Clinical implications
HPSD provides shallow and wide ablation, which is particularly useful for SVC with thin myocardium and is considered to cause less damage to the adjacent sinus node and phrenic nerves. However, the impedance drop is greater than that for conventional ablation, and care is required regarding the CF and ablation time.
Limitations
This study has several limitations. First, this was a retrospective, non-randomized, single-center study with a relatively small number of patients; thus, selection bias and time-dependent biases were possible, which could have influenced the study results. Second, follow-up studies using 12-lead electrocardiograms and 24-hour Holter monitoring, may underestimate the recurrence of atrial fibrillation, especially in asymptomatic or intermittent episodes of atrial fibrillation. Third, brief asymptomatic episodes of AF during follow-up may have resulted in an underestimation ofthe AF recurrence rate. Finally, the long-term results beyond oneyear are unknown.
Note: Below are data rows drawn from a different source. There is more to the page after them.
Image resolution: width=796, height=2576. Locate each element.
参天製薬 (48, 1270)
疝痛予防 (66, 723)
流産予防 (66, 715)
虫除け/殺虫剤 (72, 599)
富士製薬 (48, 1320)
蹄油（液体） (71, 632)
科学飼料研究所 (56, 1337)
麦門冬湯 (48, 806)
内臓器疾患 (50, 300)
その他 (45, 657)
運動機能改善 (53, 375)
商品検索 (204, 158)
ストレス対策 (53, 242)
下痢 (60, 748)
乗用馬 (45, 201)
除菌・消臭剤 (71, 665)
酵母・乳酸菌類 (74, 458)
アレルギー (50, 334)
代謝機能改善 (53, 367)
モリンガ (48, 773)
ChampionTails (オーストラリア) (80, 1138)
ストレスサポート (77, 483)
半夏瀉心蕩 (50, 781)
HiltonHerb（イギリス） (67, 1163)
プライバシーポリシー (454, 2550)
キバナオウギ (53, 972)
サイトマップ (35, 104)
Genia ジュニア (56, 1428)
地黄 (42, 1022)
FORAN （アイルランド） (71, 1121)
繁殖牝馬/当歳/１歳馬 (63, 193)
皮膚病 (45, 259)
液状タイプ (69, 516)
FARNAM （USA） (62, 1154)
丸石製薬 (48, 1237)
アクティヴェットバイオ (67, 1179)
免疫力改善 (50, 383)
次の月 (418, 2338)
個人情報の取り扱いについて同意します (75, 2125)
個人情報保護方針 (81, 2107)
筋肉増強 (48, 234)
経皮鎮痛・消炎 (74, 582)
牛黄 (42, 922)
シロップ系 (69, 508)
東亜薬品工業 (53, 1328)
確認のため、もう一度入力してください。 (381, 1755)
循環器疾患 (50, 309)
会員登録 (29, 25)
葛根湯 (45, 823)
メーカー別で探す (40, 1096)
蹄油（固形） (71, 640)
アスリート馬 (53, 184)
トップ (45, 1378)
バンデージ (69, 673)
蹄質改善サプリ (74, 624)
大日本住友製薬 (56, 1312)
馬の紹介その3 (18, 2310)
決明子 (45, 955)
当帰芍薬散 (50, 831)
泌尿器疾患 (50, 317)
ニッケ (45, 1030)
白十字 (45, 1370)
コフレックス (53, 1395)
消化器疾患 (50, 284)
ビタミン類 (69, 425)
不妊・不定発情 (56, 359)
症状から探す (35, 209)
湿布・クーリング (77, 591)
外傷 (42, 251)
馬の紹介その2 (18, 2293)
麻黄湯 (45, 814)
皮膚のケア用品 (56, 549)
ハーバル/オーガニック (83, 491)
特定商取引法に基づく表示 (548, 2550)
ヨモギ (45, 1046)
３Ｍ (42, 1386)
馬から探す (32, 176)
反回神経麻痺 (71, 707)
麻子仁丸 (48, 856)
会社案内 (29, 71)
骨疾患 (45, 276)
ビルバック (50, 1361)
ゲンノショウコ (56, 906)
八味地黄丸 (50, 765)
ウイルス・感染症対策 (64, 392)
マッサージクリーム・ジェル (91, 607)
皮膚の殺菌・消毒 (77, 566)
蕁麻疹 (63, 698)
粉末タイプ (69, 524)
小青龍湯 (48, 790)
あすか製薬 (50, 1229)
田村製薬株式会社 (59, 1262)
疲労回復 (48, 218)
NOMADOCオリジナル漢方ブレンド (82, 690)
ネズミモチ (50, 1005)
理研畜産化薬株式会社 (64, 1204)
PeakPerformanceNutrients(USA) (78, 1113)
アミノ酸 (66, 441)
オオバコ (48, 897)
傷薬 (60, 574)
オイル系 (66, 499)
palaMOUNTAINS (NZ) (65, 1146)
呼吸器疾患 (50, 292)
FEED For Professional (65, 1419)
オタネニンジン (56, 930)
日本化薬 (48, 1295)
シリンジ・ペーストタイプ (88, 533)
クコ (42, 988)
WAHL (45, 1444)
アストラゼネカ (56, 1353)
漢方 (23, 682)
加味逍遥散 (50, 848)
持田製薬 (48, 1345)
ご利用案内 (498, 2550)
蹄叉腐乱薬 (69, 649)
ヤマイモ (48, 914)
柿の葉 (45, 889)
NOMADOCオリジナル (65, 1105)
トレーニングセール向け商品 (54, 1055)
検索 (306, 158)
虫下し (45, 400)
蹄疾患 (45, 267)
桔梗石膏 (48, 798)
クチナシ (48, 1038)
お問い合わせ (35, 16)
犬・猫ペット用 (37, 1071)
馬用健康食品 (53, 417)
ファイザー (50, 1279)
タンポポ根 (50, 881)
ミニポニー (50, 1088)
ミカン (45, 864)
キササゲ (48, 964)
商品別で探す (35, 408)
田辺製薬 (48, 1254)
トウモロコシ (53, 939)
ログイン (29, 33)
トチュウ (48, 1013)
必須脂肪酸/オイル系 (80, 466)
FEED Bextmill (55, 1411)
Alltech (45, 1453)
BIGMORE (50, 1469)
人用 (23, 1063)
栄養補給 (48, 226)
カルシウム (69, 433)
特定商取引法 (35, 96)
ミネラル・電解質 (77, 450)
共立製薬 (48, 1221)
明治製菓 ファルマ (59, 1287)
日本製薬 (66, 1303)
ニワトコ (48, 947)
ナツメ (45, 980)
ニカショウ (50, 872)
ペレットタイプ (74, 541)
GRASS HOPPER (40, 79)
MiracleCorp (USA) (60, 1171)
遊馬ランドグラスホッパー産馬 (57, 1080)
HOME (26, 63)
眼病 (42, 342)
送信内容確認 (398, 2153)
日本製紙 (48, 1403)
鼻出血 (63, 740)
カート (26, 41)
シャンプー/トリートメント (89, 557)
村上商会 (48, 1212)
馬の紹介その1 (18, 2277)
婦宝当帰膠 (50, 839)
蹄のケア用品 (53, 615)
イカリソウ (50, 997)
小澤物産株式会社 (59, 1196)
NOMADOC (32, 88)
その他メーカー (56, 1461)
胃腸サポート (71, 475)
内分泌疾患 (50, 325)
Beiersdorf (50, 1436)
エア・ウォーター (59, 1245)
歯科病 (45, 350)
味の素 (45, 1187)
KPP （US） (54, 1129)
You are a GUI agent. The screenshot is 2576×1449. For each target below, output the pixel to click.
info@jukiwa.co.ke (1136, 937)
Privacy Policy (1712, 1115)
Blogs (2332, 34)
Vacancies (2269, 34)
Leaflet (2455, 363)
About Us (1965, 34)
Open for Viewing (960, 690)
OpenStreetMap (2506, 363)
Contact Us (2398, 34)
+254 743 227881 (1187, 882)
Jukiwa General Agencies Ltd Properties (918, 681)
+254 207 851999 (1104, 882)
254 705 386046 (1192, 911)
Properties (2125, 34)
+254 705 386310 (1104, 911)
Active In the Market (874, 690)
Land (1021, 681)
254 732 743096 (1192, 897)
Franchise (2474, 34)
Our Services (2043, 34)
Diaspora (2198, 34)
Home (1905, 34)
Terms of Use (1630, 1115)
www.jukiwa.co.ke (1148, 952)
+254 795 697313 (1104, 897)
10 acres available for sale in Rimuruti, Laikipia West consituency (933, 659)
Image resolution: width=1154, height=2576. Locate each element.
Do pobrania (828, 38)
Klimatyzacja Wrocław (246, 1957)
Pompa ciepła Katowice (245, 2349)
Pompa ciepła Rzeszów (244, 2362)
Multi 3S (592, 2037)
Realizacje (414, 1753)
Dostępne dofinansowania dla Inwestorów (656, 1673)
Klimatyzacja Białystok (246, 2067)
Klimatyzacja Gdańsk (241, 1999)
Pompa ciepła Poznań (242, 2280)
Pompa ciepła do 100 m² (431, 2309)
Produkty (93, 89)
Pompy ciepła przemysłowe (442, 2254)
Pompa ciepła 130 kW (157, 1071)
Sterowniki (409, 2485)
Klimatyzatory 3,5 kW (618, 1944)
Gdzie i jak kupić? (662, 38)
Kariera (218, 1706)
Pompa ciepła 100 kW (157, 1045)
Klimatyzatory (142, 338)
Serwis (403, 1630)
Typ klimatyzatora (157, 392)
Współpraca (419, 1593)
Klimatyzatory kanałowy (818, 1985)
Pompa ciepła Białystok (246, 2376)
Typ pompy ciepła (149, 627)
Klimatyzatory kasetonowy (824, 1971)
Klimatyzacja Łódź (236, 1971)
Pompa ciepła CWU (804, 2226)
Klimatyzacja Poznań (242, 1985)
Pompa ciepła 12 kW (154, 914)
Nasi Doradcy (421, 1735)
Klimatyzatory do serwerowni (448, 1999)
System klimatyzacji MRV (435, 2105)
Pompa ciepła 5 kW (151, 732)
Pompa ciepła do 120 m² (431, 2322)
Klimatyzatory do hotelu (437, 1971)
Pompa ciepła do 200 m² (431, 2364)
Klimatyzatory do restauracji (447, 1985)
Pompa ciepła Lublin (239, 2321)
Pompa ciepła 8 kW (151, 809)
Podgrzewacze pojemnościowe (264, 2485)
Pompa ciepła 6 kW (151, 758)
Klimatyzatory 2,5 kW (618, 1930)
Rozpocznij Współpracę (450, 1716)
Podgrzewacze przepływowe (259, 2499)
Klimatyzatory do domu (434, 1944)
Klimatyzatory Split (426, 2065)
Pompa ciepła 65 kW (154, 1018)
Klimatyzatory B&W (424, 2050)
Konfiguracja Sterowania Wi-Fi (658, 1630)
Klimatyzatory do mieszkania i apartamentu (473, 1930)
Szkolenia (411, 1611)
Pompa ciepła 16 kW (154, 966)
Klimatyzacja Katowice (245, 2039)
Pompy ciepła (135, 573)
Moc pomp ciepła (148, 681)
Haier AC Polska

In SVC isolation, HPSD ablation reduced operative and ablation times compared to those with LPLD ablation, with comparable first-pass SVC isolation rates. No steam pop, cardiac tamponade, or increase in phrenic nerve injury were observed, and the AF recurrence rates at oneyear were equivalent.
Conflict of interest disclosure: The authors declare no conflict of interest associated with this study.
Funding statement: No funding was received to assist with the preparation of this manuscript.